The Problem With Israel’s Annexation Is Its Brutality, Not Its Optics

We need strong condemnation of Israel’s annexation plans, not handwringing over bad P.R.

Sandra Tamari

A Palestinian child stands at his family land east of Tubas in the Jordan Valley on June 15, 2020. Photo by JAAFAR ASHTIYEH/AFP

With Trump’s approval, Israel plans to formally annex — or steal — large swaths of Palestinian land in the occupied West Bank and permanently rule over Palestinians without giving them citizenship or basic rights. There has been much U.S. media attention paid to condemnations of the annexation plans from supporters of Israel. Robert Satloff, head of the Washington Institute for Near East Peace, a hawkish, pro-Israel think tank, wrote a piece in the Washington Post titled, I’m an Ardent Zionist and I am Opposed to Annexation.” (Zionism refers to the political ideology that supports the realization of a Jewish-ruled ethno-state in Palestine.) Islamophobe and right-wing Zionist Daniel Pipes in May wrote an opinion piece in the New York Times titled, Annexing the West Bank Would Hurt Israel.” These stories might give the impression that criticism of Israel’s belligerent act of aggression is alive and well in the United States.

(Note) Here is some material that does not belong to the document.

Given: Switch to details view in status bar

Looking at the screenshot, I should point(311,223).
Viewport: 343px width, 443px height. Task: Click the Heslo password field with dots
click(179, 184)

Palestinians have been forced to endure Israel’s policies of expulsion and land appropriation for over 70 years.

However, a closer look at these criticisms shows that they stem not from a concern about the safety, rights and sovereignty of the Palestinian people being further dispossessed, but rather, from a fear that the planned annexation will harm Israel’s image as a democracy with a commitment to a negotiated peace. In other words, it’s about protecting Israel’s optics, for the purpose of allowing it to continue its ruthless treatment of Palestinians.

Peace Now, which calls itself the largest and longest-standing Israeli movement advocating for peace,“ issued a statement entitled, Annexation is Bad for Israel,” delineating that it opposes annexation because it threatens Israeli security, enflames Palestinian extremists,” and promotes support for the Palestinian call for Boycott, Divestment and Sanctions. J Street, a U.S.-based pro-Israel, pro-peace” lobby, likewise opposes annexation but has not advocated for legislation to reduce U.S. funding to Israel. Most important for Peace Now and J Street is that annexation ends the illusion of a two-state solution. This is because Israel would be claiming sovereignty over roughly 30% of the land in the occupied Palestinian territory of the West Bank, land that has been designated to be part of a future Palestinian state.

The Anti-Defamation League (ADL), which bills itself as a civil rights organization, has in recent decades become a shield to protect Israel from accountablity and defend the state’s racist policies, and has a documented history of surveiling Black, Palestinian, and other progressive organizers and supporting racist policing. The ADL is also concerned with how Israeli annexation will be seen in the United States specifically at this time of Black-led uprising against racist and deadly policing. A leaked internal memo, reported at Jewish Currents, shows that the ADL expressed worry about how the organization will be able to defend Israel from accusations of apartheid and formalized discrimination given that any resistance by Palestinians to annexation will be looked at from the prism of the George Floyd domestic movement.” The ADL memo goes on to say that at no point should the organization give the impression that it supports Israeli annexation, but should rather engage quietly with Democratic lawmakers, such as Karen Bass, Chair of the Congressional Black Caucus, to avoid public confrontations. The memo suggests that the group hopes to avoid appearing openly hostile to public criticism of annexation while it works to block legislation that harshly censures Israel or leads to material consequences, such as conditioning United States military support,” writes reporter Joshua Leifer. 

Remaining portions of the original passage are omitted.